◆ Extrait de page ◆

* * * * * * * * *

Marie Bonaparte - La liberté souveraine

Par Colin Lemoine · L'ŒIL

Le 26 octobre 2010 - 803 mots

Princesse Georges de Grèce, Marie Bonaparte, arrière-petite-nièce de Napoléon Ier, aurait pu se reposer sur ses titres et son ascendance. Il n’en fut rien, préférant devenir une grande figure de la psychanalyse française. Et vivre une vie de témérité...

Des portraits de Marie Bonaparte (1882-1962), il en existe de nombreux. Des photographies, bien sûr, mais aussi des pastels et des peintures, autant d’images qui tentent, souvent en vain, de fixer ce visage aimable, presque angélique, ce visage qui longtemps sembla ne pas devoir vieillir, comme si les affres du temps lui étaient étrangères.
Et, de tous ces portraits, en est-il un plus juste que les autres ou, comme le dit l’expression, « plus vrai que nature » ? En est-il un capable de dire la vraie nature de cette femme, celle qui se cache derrière la voilette et qui suinte dans les livres, celle qui se joue de paradoxes et d’ambiguïtés ? Loin de la douceâtre effigie qu’en livra Marguerite Pines de Merbitz en 1907 et qui dévoile une princesse tout absorbée par ses songes de princesse, est-il un portrait moins tautologique, moins vraisemblable mais plus vrai ?
Ou convient-il, finalement, de tous les regarder et de tous les décrypter pour, à partir de ces mille visages, recomposer celui – prismatique – de cette femme modèle, de ce modèle féminin ?

* * * * * * * * *

◆ Données fournies ◆
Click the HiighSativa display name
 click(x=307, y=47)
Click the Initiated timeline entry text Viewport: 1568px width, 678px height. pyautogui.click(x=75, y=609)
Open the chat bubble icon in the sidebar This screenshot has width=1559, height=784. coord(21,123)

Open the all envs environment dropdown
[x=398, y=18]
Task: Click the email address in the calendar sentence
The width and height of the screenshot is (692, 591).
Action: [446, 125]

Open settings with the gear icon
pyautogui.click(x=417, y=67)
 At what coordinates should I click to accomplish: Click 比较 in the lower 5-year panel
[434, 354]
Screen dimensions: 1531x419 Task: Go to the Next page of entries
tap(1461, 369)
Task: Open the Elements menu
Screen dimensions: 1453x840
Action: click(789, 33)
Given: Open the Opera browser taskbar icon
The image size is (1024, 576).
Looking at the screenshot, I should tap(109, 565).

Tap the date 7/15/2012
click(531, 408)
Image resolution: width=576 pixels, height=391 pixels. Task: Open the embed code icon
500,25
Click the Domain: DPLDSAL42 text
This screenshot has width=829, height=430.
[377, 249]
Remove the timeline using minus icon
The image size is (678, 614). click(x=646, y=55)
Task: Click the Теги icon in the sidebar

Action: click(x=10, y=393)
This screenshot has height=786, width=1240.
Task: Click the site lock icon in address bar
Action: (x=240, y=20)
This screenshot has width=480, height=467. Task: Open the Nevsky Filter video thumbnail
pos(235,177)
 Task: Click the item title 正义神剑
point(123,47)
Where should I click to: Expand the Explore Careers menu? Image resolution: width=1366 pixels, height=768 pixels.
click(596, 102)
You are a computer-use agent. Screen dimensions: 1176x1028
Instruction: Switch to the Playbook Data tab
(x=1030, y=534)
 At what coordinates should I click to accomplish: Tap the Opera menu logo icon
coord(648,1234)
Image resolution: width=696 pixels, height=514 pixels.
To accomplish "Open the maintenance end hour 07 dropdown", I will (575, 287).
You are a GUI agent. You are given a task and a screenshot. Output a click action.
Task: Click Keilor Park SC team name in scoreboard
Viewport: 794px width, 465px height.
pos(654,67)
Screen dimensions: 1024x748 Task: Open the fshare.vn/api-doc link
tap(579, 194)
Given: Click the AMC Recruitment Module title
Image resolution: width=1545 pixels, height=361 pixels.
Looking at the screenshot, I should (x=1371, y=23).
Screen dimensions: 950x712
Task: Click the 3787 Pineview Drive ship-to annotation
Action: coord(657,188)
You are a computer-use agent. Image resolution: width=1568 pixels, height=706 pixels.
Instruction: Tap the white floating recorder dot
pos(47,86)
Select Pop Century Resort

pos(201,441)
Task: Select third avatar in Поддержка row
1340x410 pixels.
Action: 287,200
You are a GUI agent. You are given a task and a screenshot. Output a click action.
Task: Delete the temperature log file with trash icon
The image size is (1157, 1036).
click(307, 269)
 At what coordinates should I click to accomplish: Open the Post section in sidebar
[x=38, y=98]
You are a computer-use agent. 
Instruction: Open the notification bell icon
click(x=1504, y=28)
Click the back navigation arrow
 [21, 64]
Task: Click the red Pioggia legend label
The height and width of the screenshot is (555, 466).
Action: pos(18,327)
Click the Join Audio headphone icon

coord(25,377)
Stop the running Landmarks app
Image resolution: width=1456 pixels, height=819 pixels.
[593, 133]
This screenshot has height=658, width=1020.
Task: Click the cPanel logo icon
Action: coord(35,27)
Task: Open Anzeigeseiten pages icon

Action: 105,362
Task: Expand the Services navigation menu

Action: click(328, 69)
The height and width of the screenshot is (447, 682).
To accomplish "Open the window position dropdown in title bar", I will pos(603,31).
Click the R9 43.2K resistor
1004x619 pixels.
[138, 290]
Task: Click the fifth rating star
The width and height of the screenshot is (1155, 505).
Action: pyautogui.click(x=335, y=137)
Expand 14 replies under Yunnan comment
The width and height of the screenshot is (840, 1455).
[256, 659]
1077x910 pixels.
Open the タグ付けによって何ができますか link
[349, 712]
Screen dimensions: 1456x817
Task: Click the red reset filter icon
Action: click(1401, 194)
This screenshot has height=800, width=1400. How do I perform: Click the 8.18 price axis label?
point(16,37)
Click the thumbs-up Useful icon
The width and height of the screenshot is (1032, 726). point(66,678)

* * * * * * * * *

◆ Énoncé A ◆
Que répondre à ces questions d'après l'article sur Marie Bonaparte ?
(i) De qui Marie Bonaparte est-elle l'arrière-petite-nièce ?
(ii) Dans quel domaine est-elle devenue une grande figure ?
(iii) En quelle année Marguerite Pines de Merbitz a-t-elle livré son effigie de Marie Bonaparte ?
◆ Énoncé B ◆
Pouvez-vous résumer l'article sur Marie Bonaparte en deux phrases ?
◆ Énoncé C ◆
Ces affirmations concordent-elles avec l'article sur Marie Bonaparte ? Répondez par oui ou non et citez les mots décisifs.
(i) Marie Bonaparte est née en 1882.
(ii) Marie Bonaparte s'est reposée sur ses titres et son ascendance.
(iii) On connaît peu de portraits de Marie Bonaparte.

◆ Réponse attendue A ◆
(i) De Napoléon Ier.
(ii) Dans celui de la psychanalyse française.
(iii) En 1907.

◆ Réponse attendue B ◆
Princesse Georges de Grèce et arrière-petite-nièce de Napoléon Ier, Marie Bonaparte (1882-1962) ne s'est pas reposée sur ses titres : elle est devenue une grande figure de la psychanalyse française et a mené une vie de témérité. L'article passe en revue ses nombreux portraits, photographies, pastels et peintures, et se demande si l'un d'eux dit sa vraie nature ou s'il faut tous les décrypter pour recomposer son visage prismatique.

◆ Réponse attendue C ◆
(i) Oui : « Marie Bonaparte (1882-1962) ».
(ii) Non : « Il n’en fut rien ».
(iii) Non : « Des portraits de Marie Bonaparte (1882-1962), il en existe de nombreux. »